* [EXERCISE BRIEF] Extract every line of the data below verbatim, leaving each one unchanged.

* [MATERIALS PROVIDED]
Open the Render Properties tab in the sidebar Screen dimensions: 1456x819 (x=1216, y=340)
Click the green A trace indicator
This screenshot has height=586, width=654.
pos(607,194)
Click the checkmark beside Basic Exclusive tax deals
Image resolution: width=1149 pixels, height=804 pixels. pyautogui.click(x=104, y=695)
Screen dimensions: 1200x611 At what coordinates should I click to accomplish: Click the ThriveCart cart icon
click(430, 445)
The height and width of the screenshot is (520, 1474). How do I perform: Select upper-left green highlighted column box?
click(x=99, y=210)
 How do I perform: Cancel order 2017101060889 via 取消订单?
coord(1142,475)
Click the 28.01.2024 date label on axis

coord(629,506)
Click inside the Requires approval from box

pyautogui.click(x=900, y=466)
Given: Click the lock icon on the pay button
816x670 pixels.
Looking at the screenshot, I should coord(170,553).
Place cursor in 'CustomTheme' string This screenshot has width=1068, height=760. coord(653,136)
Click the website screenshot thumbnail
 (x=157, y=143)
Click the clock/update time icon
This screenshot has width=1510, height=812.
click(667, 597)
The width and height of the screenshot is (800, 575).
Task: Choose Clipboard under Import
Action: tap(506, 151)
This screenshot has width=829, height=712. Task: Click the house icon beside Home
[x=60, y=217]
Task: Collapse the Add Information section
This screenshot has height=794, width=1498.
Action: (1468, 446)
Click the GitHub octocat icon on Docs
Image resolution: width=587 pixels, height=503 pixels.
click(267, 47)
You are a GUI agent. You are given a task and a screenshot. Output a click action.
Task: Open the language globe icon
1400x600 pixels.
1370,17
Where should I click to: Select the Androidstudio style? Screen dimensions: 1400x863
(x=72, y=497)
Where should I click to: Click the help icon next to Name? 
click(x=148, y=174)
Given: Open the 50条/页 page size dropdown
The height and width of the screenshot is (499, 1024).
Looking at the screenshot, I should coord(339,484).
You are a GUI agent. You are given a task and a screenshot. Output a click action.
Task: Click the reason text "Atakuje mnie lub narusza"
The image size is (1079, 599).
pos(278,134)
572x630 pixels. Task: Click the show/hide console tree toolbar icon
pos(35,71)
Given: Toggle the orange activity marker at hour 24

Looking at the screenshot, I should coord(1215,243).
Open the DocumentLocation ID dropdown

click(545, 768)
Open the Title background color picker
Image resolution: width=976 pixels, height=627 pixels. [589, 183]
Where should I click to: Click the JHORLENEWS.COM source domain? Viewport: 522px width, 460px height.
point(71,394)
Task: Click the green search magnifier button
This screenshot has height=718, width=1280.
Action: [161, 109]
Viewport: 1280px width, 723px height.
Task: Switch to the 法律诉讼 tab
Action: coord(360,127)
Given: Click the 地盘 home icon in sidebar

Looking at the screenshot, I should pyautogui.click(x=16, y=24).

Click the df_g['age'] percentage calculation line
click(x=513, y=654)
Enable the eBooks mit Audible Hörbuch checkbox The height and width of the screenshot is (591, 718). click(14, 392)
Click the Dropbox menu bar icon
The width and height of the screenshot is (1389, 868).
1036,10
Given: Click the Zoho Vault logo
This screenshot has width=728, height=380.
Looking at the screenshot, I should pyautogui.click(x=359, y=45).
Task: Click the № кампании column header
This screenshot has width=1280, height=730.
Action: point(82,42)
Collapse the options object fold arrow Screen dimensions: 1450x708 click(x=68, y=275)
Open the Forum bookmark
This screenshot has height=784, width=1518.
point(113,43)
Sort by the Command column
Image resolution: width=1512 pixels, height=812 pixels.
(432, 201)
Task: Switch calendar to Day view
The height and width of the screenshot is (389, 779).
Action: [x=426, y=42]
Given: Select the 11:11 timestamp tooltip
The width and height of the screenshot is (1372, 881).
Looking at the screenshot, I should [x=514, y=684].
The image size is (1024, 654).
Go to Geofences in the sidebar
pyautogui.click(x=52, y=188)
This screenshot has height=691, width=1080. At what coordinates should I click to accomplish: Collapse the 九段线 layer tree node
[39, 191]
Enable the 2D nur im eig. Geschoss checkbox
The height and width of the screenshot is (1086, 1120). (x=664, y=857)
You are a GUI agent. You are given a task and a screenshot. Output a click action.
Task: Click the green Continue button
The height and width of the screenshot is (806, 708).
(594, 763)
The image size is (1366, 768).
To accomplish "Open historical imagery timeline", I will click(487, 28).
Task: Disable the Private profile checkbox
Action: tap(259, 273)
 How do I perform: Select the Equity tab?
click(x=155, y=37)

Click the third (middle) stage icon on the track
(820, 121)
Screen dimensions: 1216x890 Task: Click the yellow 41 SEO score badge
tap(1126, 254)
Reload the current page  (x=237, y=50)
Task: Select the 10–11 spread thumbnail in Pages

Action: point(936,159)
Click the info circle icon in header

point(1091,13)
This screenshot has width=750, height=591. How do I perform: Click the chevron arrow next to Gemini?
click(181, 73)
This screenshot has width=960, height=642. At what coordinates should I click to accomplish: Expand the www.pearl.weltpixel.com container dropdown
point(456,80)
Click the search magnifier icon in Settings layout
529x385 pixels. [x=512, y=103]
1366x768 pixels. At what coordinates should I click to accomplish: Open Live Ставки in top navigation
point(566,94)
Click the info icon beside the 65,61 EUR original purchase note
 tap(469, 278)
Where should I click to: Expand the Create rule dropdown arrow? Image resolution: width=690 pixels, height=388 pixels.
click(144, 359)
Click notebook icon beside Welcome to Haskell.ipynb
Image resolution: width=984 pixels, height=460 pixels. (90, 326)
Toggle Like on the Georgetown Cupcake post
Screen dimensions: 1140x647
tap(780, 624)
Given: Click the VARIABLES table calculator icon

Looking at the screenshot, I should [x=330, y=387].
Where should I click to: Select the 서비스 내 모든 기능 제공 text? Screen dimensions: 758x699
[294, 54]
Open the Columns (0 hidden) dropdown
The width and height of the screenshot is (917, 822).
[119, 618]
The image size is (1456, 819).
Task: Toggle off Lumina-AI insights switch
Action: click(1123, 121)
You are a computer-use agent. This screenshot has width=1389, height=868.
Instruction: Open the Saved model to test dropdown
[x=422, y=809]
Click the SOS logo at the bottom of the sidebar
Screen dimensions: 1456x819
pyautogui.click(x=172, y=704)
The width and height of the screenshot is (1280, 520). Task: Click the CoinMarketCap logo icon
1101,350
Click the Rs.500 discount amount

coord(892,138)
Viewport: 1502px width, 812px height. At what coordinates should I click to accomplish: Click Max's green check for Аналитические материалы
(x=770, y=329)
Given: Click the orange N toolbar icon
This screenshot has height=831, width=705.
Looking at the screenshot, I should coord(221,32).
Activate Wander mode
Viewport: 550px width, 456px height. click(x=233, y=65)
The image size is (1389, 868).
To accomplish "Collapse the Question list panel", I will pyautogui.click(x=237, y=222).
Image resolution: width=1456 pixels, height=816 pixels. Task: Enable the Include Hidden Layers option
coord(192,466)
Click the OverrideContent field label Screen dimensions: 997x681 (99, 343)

* [CORRECT ANSWER]
Open the Render Properties tab in the sidebar Screen dimensions: 1456x819 (x=1216, y=340)
Click the green A trace indicator
This screenshot has height=586, width=654.
pos(607,194)
Click the checkmark beside Basic Exclusive tax deals
Image resolution: width=1149 pixels, height=804 pixels. pyautogui.click(x=104, y=695)
Screen dimensions: 1200x611 At what coordinates should I click to accomplish: Click the ThriveCart cart icon
click(430, 445)
The height and width of the screenshot is (520, 1474). How do I perform: Select upper-left green highlighted column box?
click(x=99, y=210)
 How do I perform: Cancel order 2017101060889 via 取消订单?
coord(1142,475)
Click the 28.01.2024 date label on axis

coord(629,506)
Click inside the Requires approval from box

pyautogui.click(x=900, y=466)
Given: Click the lock icon on the pay button
816x670 pixels.
Looking at the screenshot, I should coord(170,553).
Place cursor in 'CustomTheme' string This screenshot has width=1068, height=760. coord(653,136)
Click the website screenshot thumbnail
 (x=157, y=143)
Click the clock/update time icon
This screenshot has width=1510, height=812.
click(667, 597)
The width and height of the screenshot is (800, 575).
Task: Choose Clipboard under Import
Action: tap(506, 151)
This screenshot has width=829, height=712. Task: Click the house icon beside Home
[x=60, y=217]
Task: Collapse the Add Information section
This screenshot has height=794, width=1498.
Action: (1468, 446)
Click the GitHub octocat icon on Docs
Image resolution: width=587 pixels, height=503 pixels.
click(267, 47)
You are a GUI agent. You are given a task and a screenshot. Output a click action.
Task: Open the language globe icon
1400x600 pixels.
1370,17
Where should I click to: Select the Androidstudio style? Screen dimensions: 1400x863
(x=72, y=497)
Where should I click to: Click the help icon next to Name? 
click(x=148, y=174)
Given: Open the 50条/页 page size dropdown
The height and width of the screenshot is (499, 1024).
Looking at the screenshot, I should coord(339,484).
You are a GUI agent. You are given a task and a screenshot. Output a click action.
Task: Click the reason text "Atakuje mnie lub narusza"
The image size is (1079, 599).
pos(278,134)
572x630 pixels. Task: Click the show/hide console tree toolbar icon
pos(35,71)
Given: Toggle the orange activity marker at hour 24

Looking at the screenshot, I should coord(1215,243).
Open the DocumentLocation ID dropdown

click(545, 768)
Open the Title background color picker
Image resolution: width=976 pixels, height=627 pixels. [589, 183]
Where should I click to: Click the JHORLENEWS.COM source domain? Viewport: 522px width, 460px height.
point(71,394)
Task: Click the green search magnifier button
This screenshot has height=718, width=1280.
Action: [161, 109]
Viewport: 1280px width, 723px height.
Task: Switch to the 法律诉讼 tab
Action: coord(360,127)
Given: Click the 地盘 home icon in sidebar

Looking at the screenshot, I should pyautogui.click(x=16, y=24).

Click the df_g['age'] percentage calculation line
click(x=513, y=654)
Enable the eBooks mit Audible Hörbuch checkbox The height and width of the screenshot is (591, 718). click(14, 392)
Click the Dropbox menu bar icon
The width and height of the screenshot is (1389, 868).
1036,10
Given: Click the Zoho Vault logo
This screenshot has width=728, height=380.
Looking at the screenshot, I should pyautogui.click(x=359, y=45).
Task: Click the № кампании column header
This screenshot has width=1280, height=730.
Action: point(82,42)
Collapse the options object fold arrow Screen dimensions: 1450x708 click(x=68, y=275)
Open the Forum bookmark
This screenshot has height=784, width=1518.
point(113,43)
Sort by the Command column
Image resolution: width=1512 pixels, height=812 pixels.
(432, 201)
Task: Switch calendar to Day view
The height and width of the screenshot is (389, 779).
Action: [x=426, y=42]
Given: Select the 11:11 timestamp tooltip
The width and height of the screenshot is (1372, 881).
Looking at the screenshot, I should [x=514, y=684].
The image size is (1024, 654).
Go to Geofences in the sidebar
pyautogui.click(x=52, y=188)
This screenshot has height=691, width=1080. At what coordinates should I click to accomplish: Collapse the 九段线 layer tree node
[39, 191]
Enable the 2D nur im eig. Geschoss checkbox
The height and width of the screenshot is (1086, 1120). (x=664, y=857)
You are a GUI agent. You are given a task and a screenshot. Output a click action.
Task: Click the green Continue button
The height and width of the screenshot is (806, 708).
(594, 763)
The image size is (1366, 768).
To accomplish "Open historical imagery timeline", I will click(487, 28).
Task: Disable the Private profile checkbox
Action: tap(259, 273)
 How do I perform: Select the Equity tab?
click(x=155, y=37)

Click the third (middle) stage icon on the track
(820, 121)
Screen dimensions: 1216x890 Task: Click the yellow 41 SEO score badge
tap(1126, 254)
Reload the current page  (x=237, y=50)
Task: Select the 10–11 spread thumbnail in Pages

Action: point(936,159)
Click the info circle icon in header

point(1091,13)
This screenshot has width=750, height=591. How do I perform: Click the chevron arrow next to Gemini?
click(181, 73)
This screenshot has width=960, height=642. At what coordinates should I click to accomplish: Expand the www.pearl.weltpixel.com container dropdown
point(456,80)
Click the search magnifier icon in Settings layout
529x385 pixels. [x=512, y=103]
1366x768 pixels. At what coordinates should I click to accomplish: Open Live Ставки in top navigation
point(566,94)
Click the info icon beside the 65,61 EUR original purchase note
 tap(469, 278)
Where should I click to: Expand the Create rule dropdown arrow? Image resolution: width=690 pixels, height=388 pixels.
click(144, 359)
Click notebook icon beside Welcome to Haskell.ipynb
Image resolution: width=984 pixels, height=460 pixels. (90, 326)
Toggle Like on the Georgetown Cupcake post
Screen dimensions: 1140x647
tap(780, 624)
Given: Click the VARIABLES table calculator icon

Looking at the screenshot, I should [x=330, y=387].
Where should I click to: Select the 서비스 내 모든 기능 제공 text? Screen dimensions: 758x699
[294, 54]
Open the Columns (0 hidden) dropdown
The width and height of the screenshot is (917, 822).
[119, 618]
The image size is (1456, 819).
Task: Toggle off Lumina-AI insights switch
Action: click(1123, 121)
You are a computer-use agent. This screenshot has width=1389, height=868.
Instruction: Open the Saved model to test dropdown
[x=422, y=809]
Click the SOS logo at the bottom of the sidebar
Screen dimensions: 1456x819
pyautogui.click(x=172, y=704)
The width and height of the screenshot is (1280, 520). Task: Click the CoinMarketCap logo icon
1101,350
Click the Rs.500 discount amount

coord(892,138)
Viewport: 1502px width, 812px height. At what coordinates should I click to accomplish: Click Max's green check for Аналитические материалы
(x=770, y=329)
Given: Click the orange N toolbar icon
This screenshot has height=831, width=705.
Looking at the screenshot, I should coord(221,32).
Activate Wander mode
Viewport: 550px width, 456px height. click(x=233, y=65)
The image size is (1389, 868).
To accomplish "Collapse the Question list panel", I will pyautogui.click(x=237, y=222).
Image resolution: width=1456 pixels, height=816 pixels. Task: Enable the Include Hidden Layers option
coord(192,466)
Click the OverrideContent field label Screen dimensions: 997x681 (99, 343)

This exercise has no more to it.